Authors: Sagnotti, L.*
Giaccio, B.*
Liddicoat, J. C.*
Nomade, S.*
Renne, P. R.*
Scardia, G.*
Sprain, C. J.*
Title: How fast was the Matuyama-Brunhes geomagnetic reversal? A new subcentennial record from the Sulmona Basin, central Italy
Title of journal: Geophysical Journal International
Series/Report no.: /204(2016)
Publisher: Wiley-Blackwell
Issue Date: 2-Feb-2016
DOI: 10.1093/gji/ggv486
URL: http://gji.oxfordjournals.org/content/204/2/798.full.pdf+html
Keywords: Palaeomagnetic secular variation; Rapid time variations; Reversals: process, time scale, magnetostratigraphy; Rock and mineral magnetism
Abstract: A recent study of the Matuyama–Brunhes (M-B) geomagnetic field reversal recorded in exposed lacustrine sediments from the Sulmona Basin (Italy) provided a continuous, highresolution record indicating that the reversal of the field direction at the terminus of the M-B boundary (MBB) occurred in less than a century, about 786 ka ago. In the sediment, thin (4–6 cm) remagnetized horizons were recognized above two distinct tephra layers—SUL2- 19 and SUL2-20—that occur ∼25 and ∼35 cm below the MBB, respectively. Also, a faint, millimetre-thick tephra (SUL2-18) occurs 2–3 cm above the MBB.With the aim of improving the temporal resolution of the previous Sulmona MBB record and understanding the possible influence of cryptotephra on the M-B record in the Sulmona Basin,we performed more detailed sampling and analyses of overlapping standard and smaller samples from a 50 cm-long block that spans the MBB. The new data indicate that (i) the MBB is even sharper than previously reported and occurs ∼2.5 cm below tephra SUL2-18, in agreement with the previous study; (ii) the MBB coincides with the rise of an intensity peak of the natural remanent magnetization (NRM) intensity, which extends across SUL2-18; (iii) except for a 2-cm-thick interval just above tephra SUL2-18, the rock magnetic parameters (k, ARM, Mr, Ms, Bc, Bcr) indicate exactly the same magnetic mineralogy throughout the sampled sequence.
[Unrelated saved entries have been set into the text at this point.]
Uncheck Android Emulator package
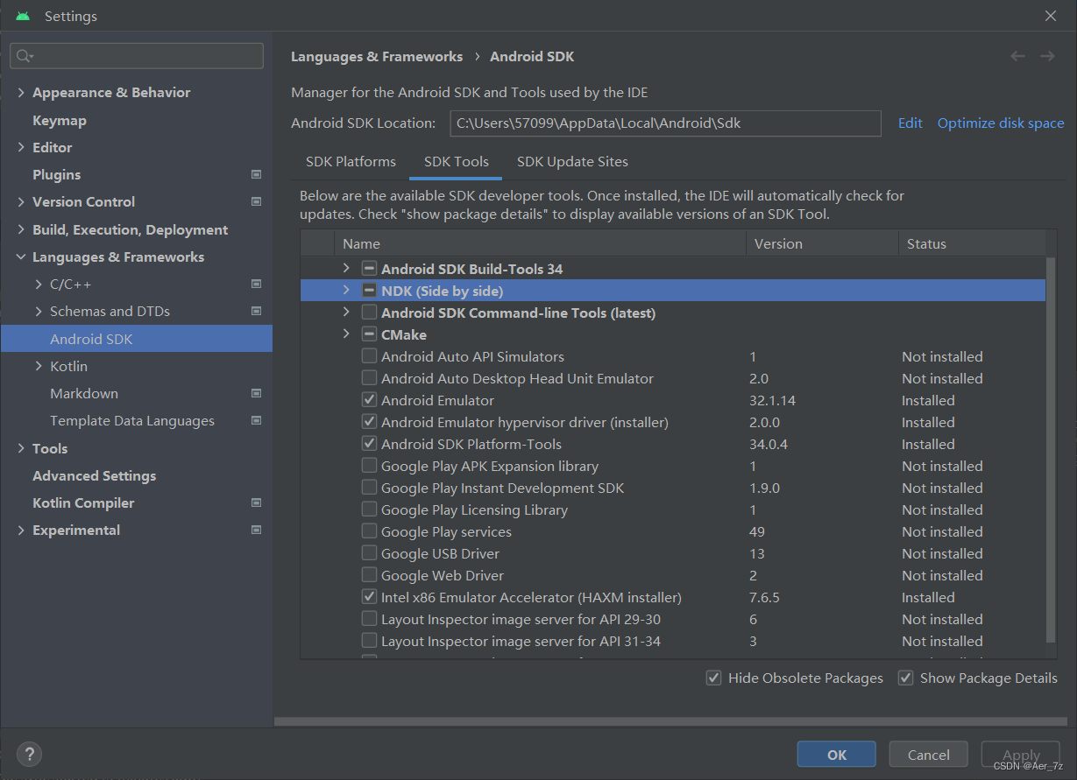This screenshot has width=1077, height=780. (x=370, y=400)
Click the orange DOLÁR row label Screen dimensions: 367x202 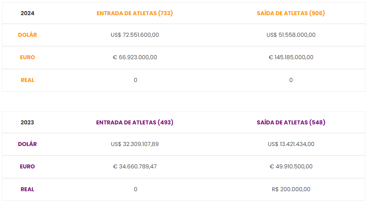[27, 35]
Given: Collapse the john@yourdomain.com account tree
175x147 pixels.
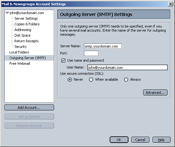Looking at the screenshot, I should (7, 13).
We conclude that either SUL2-18 resulted in the remagnetization of an interval of about 6 cm (i.e. during the NRM intensity peak spanning ∼260 ± 110 yr, according to the estimated local sedimentation rate), and thus the detailed MBB record is lost because it is overprinted, or the MBB is well recorded, occurred abruptly about 2.5 cm below SUL2-18 and lasted less than 13 ± 6 yr. Both hypotheses challenge our understanding of the geomagnetic field behaviour during a polarity transition and/or of the NRM acquisition process in the Sulmona lacustrine sediment.